EXERCISE DESCRIPTION:
Send back the data below exactly. Drop every picture.

DATA:
************
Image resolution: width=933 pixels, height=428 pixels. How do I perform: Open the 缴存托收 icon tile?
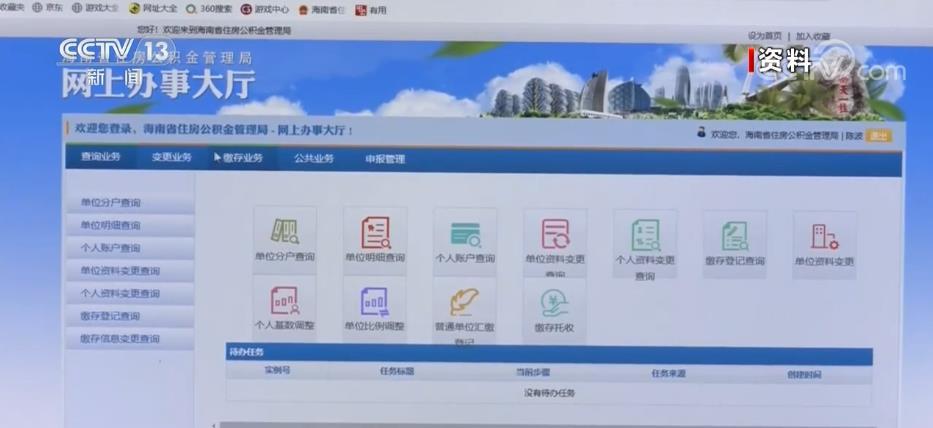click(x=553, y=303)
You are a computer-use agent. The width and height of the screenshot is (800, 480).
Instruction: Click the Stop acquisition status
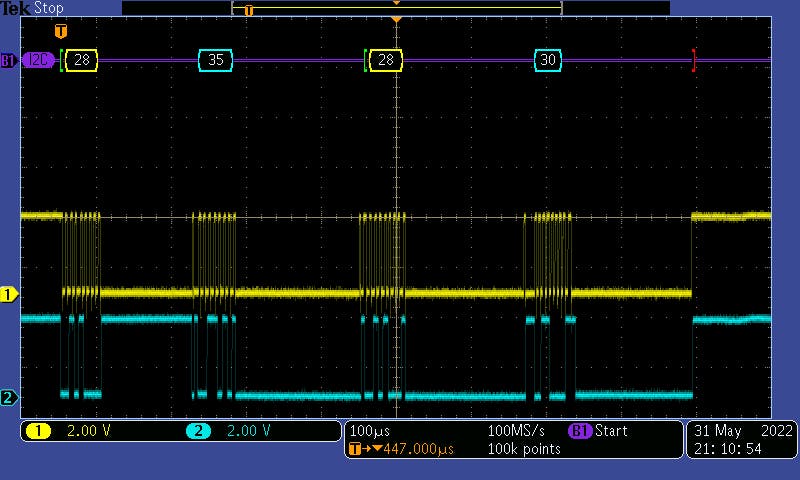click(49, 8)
************
TASK RESULT:
Image resolution: width=933 pixels, height=428 pixels. How do I perform: Open the 缴存托收 icon tile?
click(x=553, y=303)
You are a computer-use agent. The width and height of the screenshot is (800, 480).
Instruction: Click the Stop acquisition status
click(49, 8)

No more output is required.